At Westfield Health, we believe that a healthy work life balance - knowing how and when to switch off from work - is key to both physical and mental wellbeing.

Getting the right work-life balance is about finding what works for each individual, so that whether at work or at home, they can lead a fulfilled, happy and healthy life. There isn’t a ‘one size fits all’ number of hours that work for everyone.

National Work Life Week (1st – 5th October 2018) aims to raise awareness of workplace wellbeing and encourages positive change.

To support the initiative we’re taking a look at leavism, an issue which can have a detrimental effect on achieving a positive work-life balance.

What is Leavism?

While it’s not the sole cause, technology has eroded the traditional boundaries that helped create a separation between work and home life. Leaving the office is no longer synonymous with leaving work, emails can be accessed on the go and work can often end up creeping into home life.

Leavism occurs when employees feel they have to work during non-paid hours or on annual leave.

Whilst it may seem harmless to pop into the office on weekends, or check emails on holiday, this can soon snowball into a larger issue which affects an individual’s overall health and wellbeing.

Below we outline how you can start to tackle leavism within your organisation.

What can employers do to stop Leavism?

The pressure placed on employees who are constantly overworked can lead to a decrease in morale and productivity, as well as to more complex issues such as stress and depression.

To help prevent leavism affecting your employees, addressing the issue needs to be part of your company culture, with the precedent set from the top down.

According to research by Deloitte*, an organisation-wide culture/awareness raising approach to mental health intervention can have up to an 8:1 return on investment.
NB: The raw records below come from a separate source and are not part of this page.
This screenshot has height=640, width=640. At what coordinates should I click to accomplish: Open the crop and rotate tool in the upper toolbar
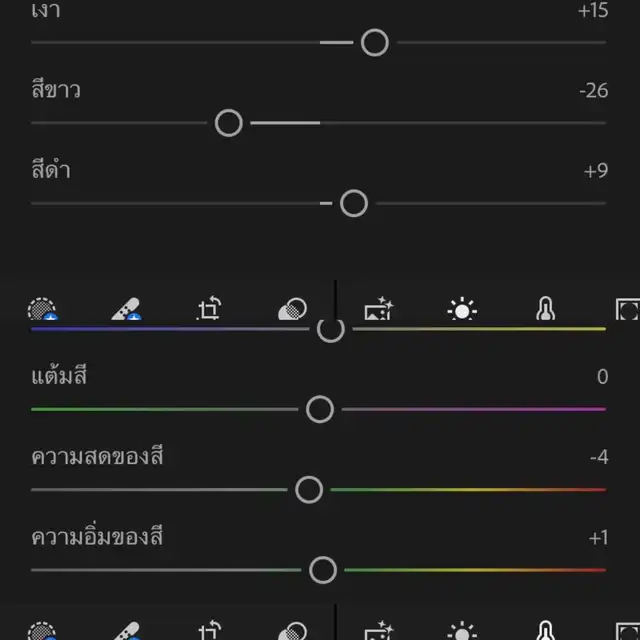[x=208, y=310]
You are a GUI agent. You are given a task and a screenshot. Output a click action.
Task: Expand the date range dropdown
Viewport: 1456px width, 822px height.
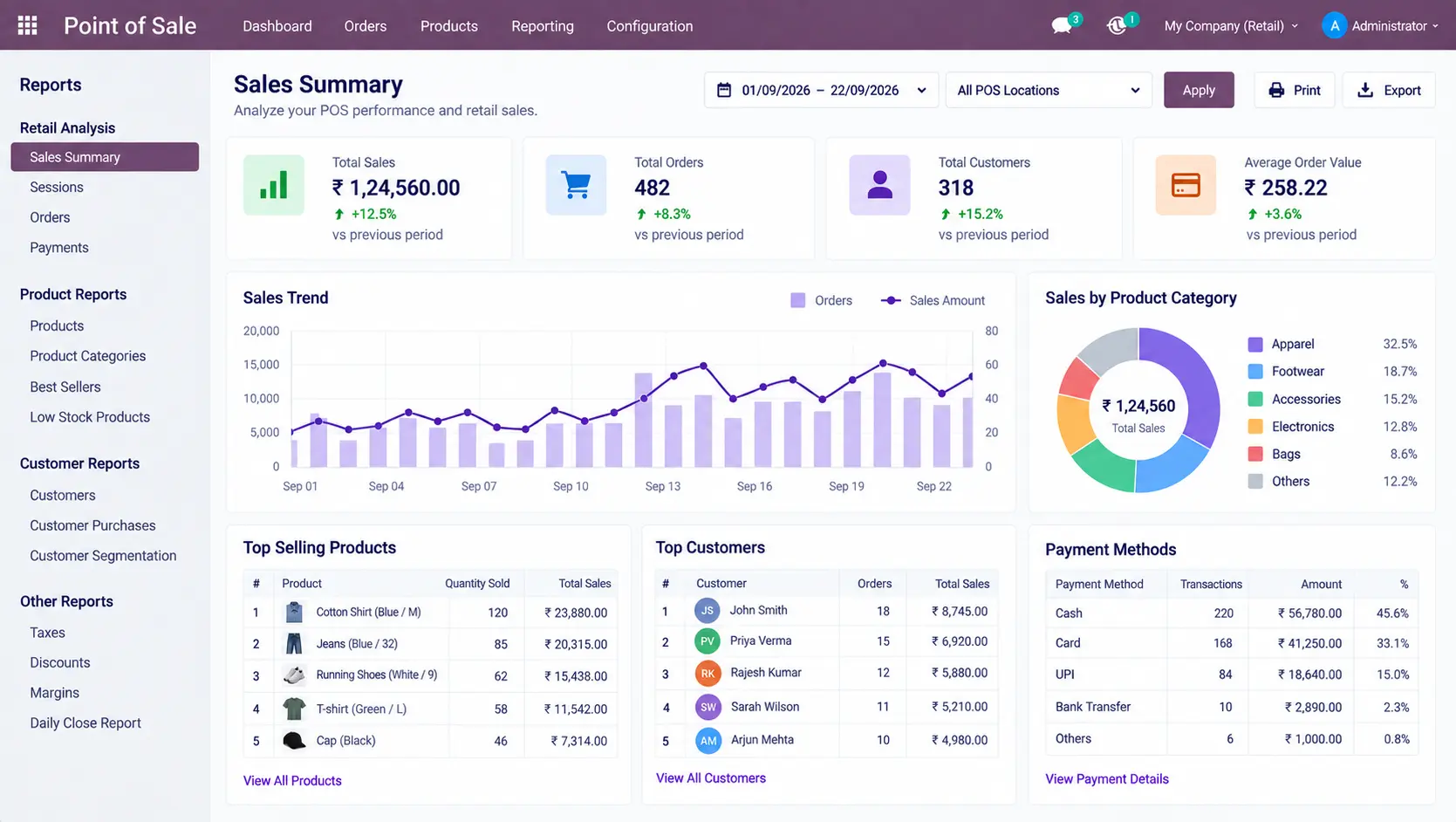(921, 90)

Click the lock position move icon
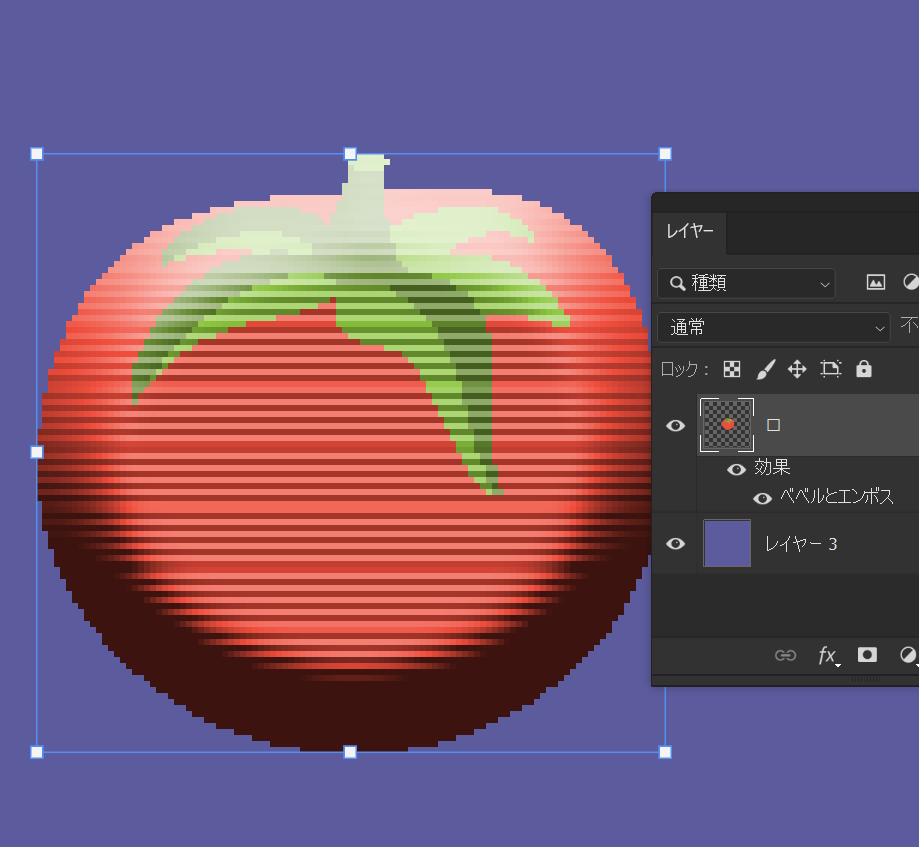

Here’s what you can do to spot the signs and start developing a solution:

  • 1-2-1 Meetings

    An informal, open and honest chat is likely the most reliable way to learn of any issues relating to leavism. It will help you to spot the early signs so that you are able to intervene and offer the right support for your staff.
  • Offer training to line managers

    With health and wellbeing moving up the corporate agenda, line managers are best placed to be able to spot the signs and take action. Offering mental health training to line managers enables them to spot the early signs. Training will also help them spot the signs of other potential wellbeing issues and enables early intervention. 
  • Redistribution of work

    Once you have identified the signs and discovered that an employee is often taking work home with them, it’s time to take a look at workloads and how your staff are coping. Simply discussing the individual’s task list and redistributing workloads accordingly can relieve the pressure on employees who are struggling.
  • Annual leave cover

    Employees often worry about taking annual leave due to the pressures of meeting deadlines whilst they’re away and potential workloads when they return. Implementing a procedure where workloads and responsibilities are allocated to other members of staff during annual leave will take away the pressure from taking time off. Alternatively, you could identify quieter periods across the year and discuss these with employees to help inform when to take their annual leave.
  • Flexible working

    If family life is impacting productivity then it’s important to listen to your employees, take into account the ever changing demands of modern working life and develop your flexible working policy accordingly. This helps employees to have a positive work-life balance, helps to keep them motivated and engaged, and ultimately less susceptible to leavism.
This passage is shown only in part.